The easiest example is the farm stand. If you buy strawberries at a farm stand, directly from the farmer, and the farmer has a secured lender, you are buying in violation of the rights of that lender. This is just another reason to eat those farm-fresh products before you get back in your car. They taste best that way, too, of course.
But the critical language, when applied to the Farm Products Exception is "created by the buyer's seller." In the wrench example, you can usually assume that everyone in the chain of purchase, from supplier of raw materials to manufacturer to distributor to retailer, has purchased in the ordinary course of business. So when farm products are not involved, you can also assume that you took free from the lenders to each of those persons.
With farm products, your assumption is turned on its head.
Farmers have secured lenders. Essentially all of them. There may be a stray farmer out there who can support operations without borrowing, but I've never encountered one. There may be a lot of lenders who don't take the right steps to perfect their security interests (more on that in subsequent entries) but anyone dealing with farmers knows that you should assume that the farmer has a secured, perfected lender.
Returning then to the critical language, say you are a grocery store. Unless you buy from farmers directly, you are not buying farm products, you are buying inventory from a processor or wholesaler (the definition of farm products makes it clear that only farmers sell them and the moment they leave the farmer's hands, they're not farm products anymore). Since the safe harbor in 9-320(a) only applies to your direct seller ("created by the buyer's seller"), it doesn't cut off the claims of someone for whom the Farm Products Exception would have applied.

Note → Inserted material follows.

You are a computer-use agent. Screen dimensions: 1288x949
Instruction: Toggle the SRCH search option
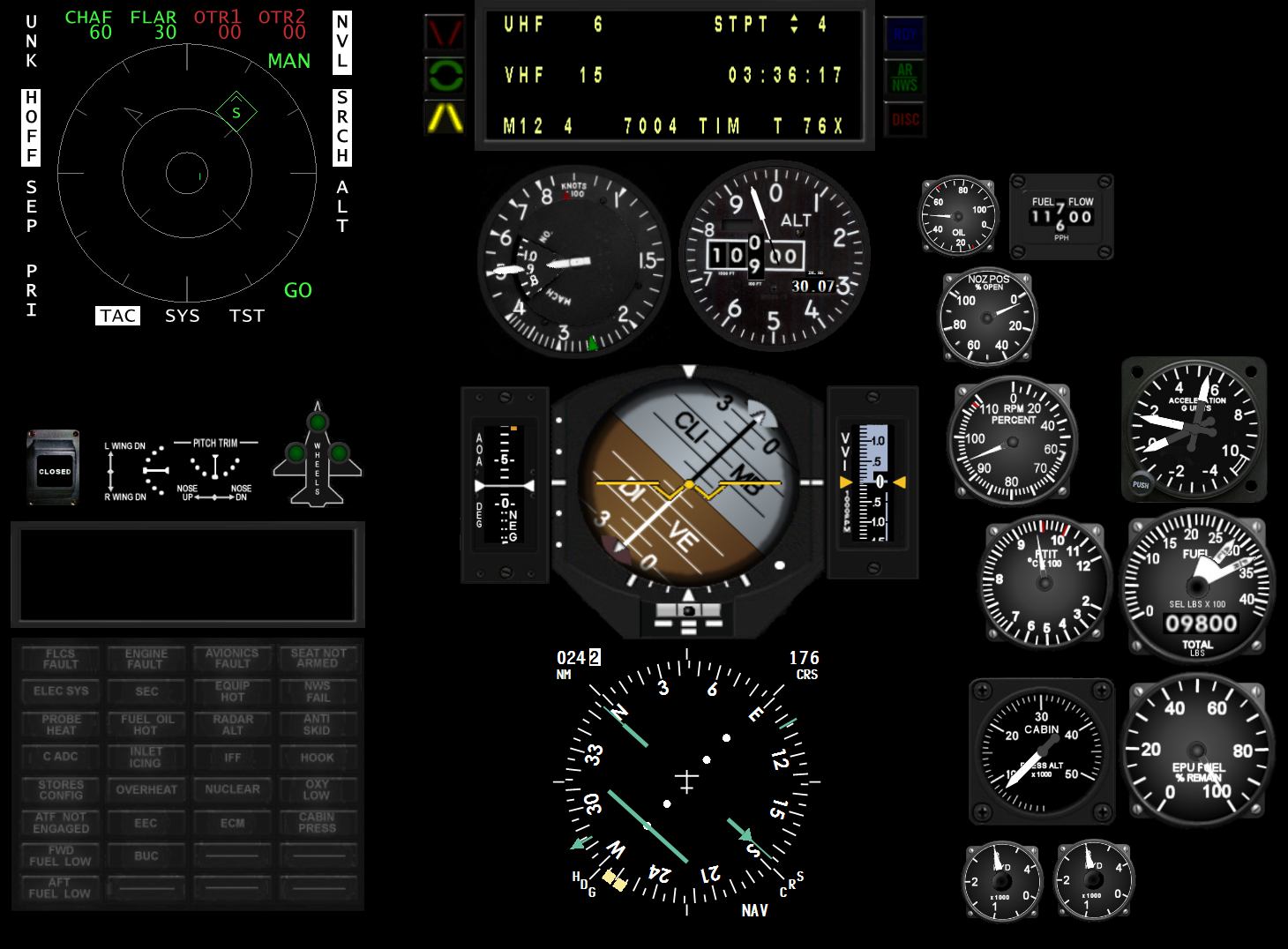tap(342, 127)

The example that is often given is the steak sizzling on your plate. The steak was cut from a cow, and the cow was farm products in the hands of the rancher, a person engaged in farming operations. The rancher sold it to someone, who sold it to a slaughterhouse, who sold it to a meat wholesaler who sold it to your local grocery store, who sold it to you. But the rancher had a secured, perfected lender, and that lender didn't get paid. As a technical matter, the rancher's lender could snatch that steak right off your plate just before you stick your knife and fork into it.
The Farm Products Exception gets tied into the Federal Food Security Act., which is often said to preempt it, but actually only constitutes additional hurdles to its application. There are also practical ways--mainly the issuance of joint checks to farmers and their lenders--by which grain elevators, processors and other buyers of farm products typically avoid complications of the Farm Products Exception. Those will be dealt with at length in subsequent entries. The Farm Products Exception has led to a lot of litigation, and in times of farm bankruptcies it becomes more and more critical for everyone to understand how it affects their rights.
Except in California. Bon appetit, Mr. Weise. As he says in the last line of his piece, "So where would we be without the UCC? Hungry!"